Może się wydawać to niemożliwe, a jednak jest! Osoby niesłyszące czują muzykę i mogą ją śpiewać w języku migowym – mówi Małgorzata Królewicz, wolontariuszka, członek zarządu Fundacji Fonis.
Po paru latach pracy, widząc potrzeby tych osób i ich możliwości, powołałem Fundację Fonis i tak od 6 lat już działamy – podkreśla ks. Tomasz Filinowicz, duszpasterz niesłyszących i niewidomych.
Wada słuchu w jakiś sposób ogranicza funkcjonowanie tych ludzi w społeczeństwie, a nasza organizacja jest po to, żeby pokazać, że te bariery można niwelować i działać – dodaje Małgorzata Królewicz, wolontariuszka, członek zarządu Fundacji Fonis.
Mimo XXI wieku, osoby niesłyszące nadal napotykają w życiu codziennym wiele trudności.

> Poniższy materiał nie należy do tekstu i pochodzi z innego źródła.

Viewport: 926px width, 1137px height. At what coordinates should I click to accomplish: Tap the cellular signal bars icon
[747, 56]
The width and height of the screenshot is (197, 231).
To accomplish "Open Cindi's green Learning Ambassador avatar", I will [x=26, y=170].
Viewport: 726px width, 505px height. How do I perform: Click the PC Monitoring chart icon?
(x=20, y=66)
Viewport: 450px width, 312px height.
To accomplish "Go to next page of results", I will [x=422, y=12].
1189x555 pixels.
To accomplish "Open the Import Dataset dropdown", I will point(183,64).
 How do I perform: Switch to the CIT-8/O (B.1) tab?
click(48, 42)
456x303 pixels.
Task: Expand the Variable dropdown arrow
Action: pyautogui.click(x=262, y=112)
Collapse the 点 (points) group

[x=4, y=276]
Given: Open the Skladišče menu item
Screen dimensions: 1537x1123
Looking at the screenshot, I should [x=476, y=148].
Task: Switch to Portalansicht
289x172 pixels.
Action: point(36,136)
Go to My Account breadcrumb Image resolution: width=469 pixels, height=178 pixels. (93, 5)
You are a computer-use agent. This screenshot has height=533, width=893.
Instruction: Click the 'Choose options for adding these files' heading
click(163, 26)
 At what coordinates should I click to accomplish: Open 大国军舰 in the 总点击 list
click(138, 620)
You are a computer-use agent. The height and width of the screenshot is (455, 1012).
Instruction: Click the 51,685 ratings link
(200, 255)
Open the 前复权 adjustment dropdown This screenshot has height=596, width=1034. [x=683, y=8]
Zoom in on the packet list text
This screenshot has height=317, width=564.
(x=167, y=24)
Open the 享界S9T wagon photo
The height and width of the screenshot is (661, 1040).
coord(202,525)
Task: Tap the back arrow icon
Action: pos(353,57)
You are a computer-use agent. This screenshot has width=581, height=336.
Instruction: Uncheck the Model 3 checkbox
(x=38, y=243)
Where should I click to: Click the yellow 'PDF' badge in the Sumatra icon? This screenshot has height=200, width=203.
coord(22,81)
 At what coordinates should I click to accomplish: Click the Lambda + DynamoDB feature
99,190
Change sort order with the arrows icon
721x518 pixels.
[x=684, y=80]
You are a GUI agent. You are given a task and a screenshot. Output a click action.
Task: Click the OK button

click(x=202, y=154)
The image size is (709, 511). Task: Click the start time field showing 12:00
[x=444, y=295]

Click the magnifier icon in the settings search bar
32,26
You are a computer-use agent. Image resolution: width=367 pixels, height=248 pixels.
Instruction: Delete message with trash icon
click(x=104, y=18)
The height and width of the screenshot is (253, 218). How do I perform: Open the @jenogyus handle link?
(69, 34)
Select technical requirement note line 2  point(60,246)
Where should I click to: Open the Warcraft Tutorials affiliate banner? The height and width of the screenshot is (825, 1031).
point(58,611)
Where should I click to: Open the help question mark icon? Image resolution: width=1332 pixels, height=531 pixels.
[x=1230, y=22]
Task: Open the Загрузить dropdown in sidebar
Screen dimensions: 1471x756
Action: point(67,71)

Trudnością dla osób niesłyszących jest czytanie, czyli przekładanie języka polskiego na polski język migowy, a także brak tłumacza języka migowego w filmach czy różnych napisach – mówi Maria Gasiewicz, wolontariuszka i członek zarządu Fundacji Fonis.
Fundacja Fonis organizowała wycieczki i spotkania dla osób niesłyszących i słabosłyszących. Niestety teraz z powodu koronawirusa jest trudniej.
Niestety teraz tych potrzeb do końca nie możemy realizować, ponieważ obostrzenia utrudniają nam rytm pracy, spotkania z młodzieżą i klubami seniora – dodaje ks. Tomasz Filinowicz.